Pain is reported by people with all types of EB. Complaints of skin and wound pain from active blisters and sores are most common. Other complaints stem from corneal (eye) blisters, bone and dental/oral pain. It seems the most severe pain is reported during dressing changes, baths and bowel movements — activities that occur on a daily basis.
First, the cause of the pain should be identified. For example, if the pain is the result of a wound infection, seeking medical attention will address the pain. If the pain is from a corneal blister or erosion, “tincture of time,” remaining in a darkened room, eye compresses and pain medication will help. If the pain is related to bowel movements, the goal is to soften the stools, which may require medication and consultation with the practitioner.
When the pain occurs regularly and is due to open wounds and dressing changes, the first step is to evaluate the bandages to be certain they are of the non-stick, atraumatic variety. If pain persists and interferes with the patient’s ability to perform activities of daily living (ADLs), then a pain-management plan is necessary. A pain-management plan begins with an evaluation of the pain.
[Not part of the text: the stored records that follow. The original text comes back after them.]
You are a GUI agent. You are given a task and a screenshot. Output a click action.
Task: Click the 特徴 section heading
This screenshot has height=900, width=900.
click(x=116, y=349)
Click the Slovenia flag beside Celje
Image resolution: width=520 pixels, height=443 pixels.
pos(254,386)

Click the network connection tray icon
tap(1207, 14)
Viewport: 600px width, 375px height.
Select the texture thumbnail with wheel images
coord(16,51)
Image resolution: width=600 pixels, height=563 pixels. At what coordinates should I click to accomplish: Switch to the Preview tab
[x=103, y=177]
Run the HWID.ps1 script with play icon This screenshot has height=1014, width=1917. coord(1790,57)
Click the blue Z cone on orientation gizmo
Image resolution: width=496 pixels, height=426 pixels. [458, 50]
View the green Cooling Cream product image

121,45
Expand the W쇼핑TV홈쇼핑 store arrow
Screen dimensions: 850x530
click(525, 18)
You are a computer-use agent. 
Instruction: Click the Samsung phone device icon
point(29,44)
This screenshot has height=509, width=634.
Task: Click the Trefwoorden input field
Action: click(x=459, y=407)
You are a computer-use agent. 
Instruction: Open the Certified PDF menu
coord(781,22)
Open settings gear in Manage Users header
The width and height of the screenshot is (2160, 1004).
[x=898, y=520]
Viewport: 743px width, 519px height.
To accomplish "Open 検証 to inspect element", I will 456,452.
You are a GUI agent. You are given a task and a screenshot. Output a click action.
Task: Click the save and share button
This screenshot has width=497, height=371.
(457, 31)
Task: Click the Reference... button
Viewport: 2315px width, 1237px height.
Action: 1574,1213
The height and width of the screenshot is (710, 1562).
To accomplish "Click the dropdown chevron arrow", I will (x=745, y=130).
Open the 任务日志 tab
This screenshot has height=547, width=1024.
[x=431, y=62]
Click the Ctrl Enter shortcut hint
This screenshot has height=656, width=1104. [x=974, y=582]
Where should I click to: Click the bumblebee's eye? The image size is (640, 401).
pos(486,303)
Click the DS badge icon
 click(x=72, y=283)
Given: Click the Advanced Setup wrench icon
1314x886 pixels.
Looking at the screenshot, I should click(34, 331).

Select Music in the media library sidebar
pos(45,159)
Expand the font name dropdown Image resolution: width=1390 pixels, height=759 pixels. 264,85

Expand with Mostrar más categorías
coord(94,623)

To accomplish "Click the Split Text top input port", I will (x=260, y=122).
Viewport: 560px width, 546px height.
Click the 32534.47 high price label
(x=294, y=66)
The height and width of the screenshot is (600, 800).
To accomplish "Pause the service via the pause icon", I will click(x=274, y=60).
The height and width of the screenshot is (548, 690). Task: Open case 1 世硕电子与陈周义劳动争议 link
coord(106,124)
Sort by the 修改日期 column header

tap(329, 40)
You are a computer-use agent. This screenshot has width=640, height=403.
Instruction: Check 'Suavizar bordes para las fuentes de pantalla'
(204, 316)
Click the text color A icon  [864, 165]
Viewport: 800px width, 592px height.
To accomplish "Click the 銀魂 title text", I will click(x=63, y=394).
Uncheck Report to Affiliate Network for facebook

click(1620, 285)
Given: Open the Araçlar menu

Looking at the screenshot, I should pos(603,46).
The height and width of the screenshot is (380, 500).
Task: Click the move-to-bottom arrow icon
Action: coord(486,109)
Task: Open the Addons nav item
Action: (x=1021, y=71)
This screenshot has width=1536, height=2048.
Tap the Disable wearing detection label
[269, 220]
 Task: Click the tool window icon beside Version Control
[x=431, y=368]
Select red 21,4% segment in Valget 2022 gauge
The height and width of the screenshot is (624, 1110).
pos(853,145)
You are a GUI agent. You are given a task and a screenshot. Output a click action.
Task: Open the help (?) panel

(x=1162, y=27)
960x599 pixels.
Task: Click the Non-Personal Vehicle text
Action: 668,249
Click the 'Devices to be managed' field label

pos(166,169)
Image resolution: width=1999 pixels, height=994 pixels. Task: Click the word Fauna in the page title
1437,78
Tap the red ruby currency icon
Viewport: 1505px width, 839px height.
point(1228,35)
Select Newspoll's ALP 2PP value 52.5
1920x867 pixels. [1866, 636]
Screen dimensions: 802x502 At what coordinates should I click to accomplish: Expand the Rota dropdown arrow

Using a validated pain scale is helpful.
A pain scale is a tool for evaluating the severity of pain, which is necessary for achieving pain relief or pain control. There are several validated pain scales. Among them is the UCLA Pain Assessment Tool (below), which incorporates the Wong-Baker FACES pain scale.
This scale is helpful because it classifies pain as mild, moderate or severe, which are terms used when developing a pain-management plan. The World Health Organization has developed an analgesic (pain relief) ladder that categorizes pain according to these levels. Recommendations for pain management are included with the appropriate ladder, as seen here:
Level 1: Mild Pain
Level 2: Moderate Pain
Level 3: Severe Pain
|Over-the-counter non-prescription meds such as acetaminophen and non-steroidal anti-inflammatory medications (ibuprofen)||Prescription narcotics (opioids) such as codeine or hydrocodone. May also be combined with acetaminophen (Tylenol #3 or Vicodin)||Prescription narcotics (opioids) such as Morphine, Hydromorphone or Methadone|
Adjuvant therapy refers to a medication or treatment used to assist or enhance the effectiveness of another treatment. Some adjuvant medications are antidepressants, such as Elavil®, anticonvulsants, such as Neurontin® and Tegretol®, or the NMDA receptor antagonist, Dextromethorphan. Meditation, biofeedback, distraction, hypnosis and visualization are other non-medication adjuvant therapies.
Addiction is a concern with regard to opioid use. Addiction is a psychological dependence and a compulsion to use drugs for non-medical purposes, not for physical pain. Physical dependence is a concern for some and describes an affect on the body that may occur if taking opioids for a period of time. In such cases, the body adapts to the medication, and if the medication is abruptly discontinued, side effects such as nausea, cramps and restlessness may occur. These effects may be minimized by tapering the medication when it no longer is needed. Tolerance describes the process the body undergoes as it adapts to using opioids (and some other medications). Often, if a person becomes tolerant of a medication, higher doses or the addition of adjuvant medications are required to achieve sufficient pain relief.
For these reasons, many patients and health care practitioners exercise caution with opioids. For people with EB, itching and constipation seem to be most troubling. Also, many find the associated drowsiness unacceptable. But when faced with pain that interferes with one’s ability to function as independently as possible, opioids may be necessary. In these situations, working with a pain-care specialist or pain-management team is highly recommended. A pain-care specialist is a physician or nurse who specializes in managing pain and achieving a level of relief with minimal side effects.